Clinical and microbiological profile of diabetic foot ulcers in a tertiary care setup: a cross sectional analysis


  • Siddharth Rai Sanjay Gandhi Post Graduate Institute of Medical Sciences
  • Harleen Uppal Department of Physical Medicine and Rehabilitation, Dr. Baba Saheb Ambedkar Medical College and Hospital, New Delhi, India
  • Arvind Kumar Sharma Department of Physical Medicine and Rehabilitation, AIIMS, Raebareli, India
  • Anil Kumar Gupta Department of Physical Medicine and Rehabilitation, King George’s Medical University, Lucknow, India



Diabetic foot ulcer, Diabetes mellitus, Non-healing ulcer, Diabetic foot


Background: Diabetes associated neuropathy and vasculopathy leads to development of diabetic foot ulcers (DFU). They are responsible for considerable morbidity and a significant cost of health‐care worldwide. The magnitude of the problem becomes worse in regions where foot care is inadequate like in our country. The aim of the study to determine the microbiological profile and antimicrobial susceptibility pattern of organisms isolated from patients with diabetic foot ulcers.  
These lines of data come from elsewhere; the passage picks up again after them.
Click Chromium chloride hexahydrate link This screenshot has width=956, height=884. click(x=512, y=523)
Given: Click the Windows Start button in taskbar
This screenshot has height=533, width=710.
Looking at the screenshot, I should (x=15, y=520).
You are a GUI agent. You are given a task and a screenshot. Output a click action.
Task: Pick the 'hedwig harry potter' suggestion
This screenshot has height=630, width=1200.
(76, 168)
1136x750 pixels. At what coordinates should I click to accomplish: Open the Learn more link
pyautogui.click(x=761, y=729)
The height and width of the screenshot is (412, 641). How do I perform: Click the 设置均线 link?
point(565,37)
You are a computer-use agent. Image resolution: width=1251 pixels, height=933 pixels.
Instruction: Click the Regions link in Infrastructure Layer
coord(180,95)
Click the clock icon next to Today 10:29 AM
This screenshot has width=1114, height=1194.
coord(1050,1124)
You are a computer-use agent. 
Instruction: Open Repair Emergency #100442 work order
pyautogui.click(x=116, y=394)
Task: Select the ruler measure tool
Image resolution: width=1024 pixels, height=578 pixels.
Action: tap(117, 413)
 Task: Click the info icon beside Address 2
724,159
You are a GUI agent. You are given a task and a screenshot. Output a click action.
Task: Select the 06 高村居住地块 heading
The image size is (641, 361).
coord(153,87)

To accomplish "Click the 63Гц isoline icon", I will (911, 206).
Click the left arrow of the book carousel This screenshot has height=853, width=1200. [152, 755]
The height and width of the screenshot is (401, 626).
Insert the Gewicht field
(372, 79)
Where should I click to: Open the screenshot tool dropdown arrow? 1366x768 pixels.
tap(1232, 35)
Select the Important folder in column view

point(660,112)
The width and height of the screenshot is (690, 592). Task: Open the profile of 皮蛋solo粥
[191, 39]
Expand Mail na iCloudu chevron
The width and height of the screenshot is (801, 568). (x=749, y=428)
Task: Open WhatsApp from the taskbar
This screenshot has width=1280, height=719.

Methods: The study was a cross sectional study done at King George’s Medical College, Lucknow from 2012-2014 in Lucknow, Uttar Pradesh. Based on the inclusion criteria sample were collected from 112 patients. The standard protocol for the identification of microorganisms was followed.  A descriptive analysis of the data was done.

Results: Out of the 112 ulcers total 180 isolates were found. Of the 112 cases, 78 were monomicrobial, 32 were polymicrobial, and 2 cases were sterile on culture. The most common bacteria found was Staphylococcus aureus. Most of the staphylococcus isolated were sensitive to vancomycin, teicoplanin, cephalosporins, linezolid levofloxacin and pipercillin-tazobactum. Nearly 65% of S. aureus were methicillin‐resistant S. aureus.

Conclusions: This study compiled clinical and microbiological profile of diabetic foot ulcers along with their antibiotic susceptibility patterns. Our study illuminates light on a high figure of neglected and poorly treated NHUs which could have been managed well and early treatment will prevent devastating consequences such as sepsis and amputation.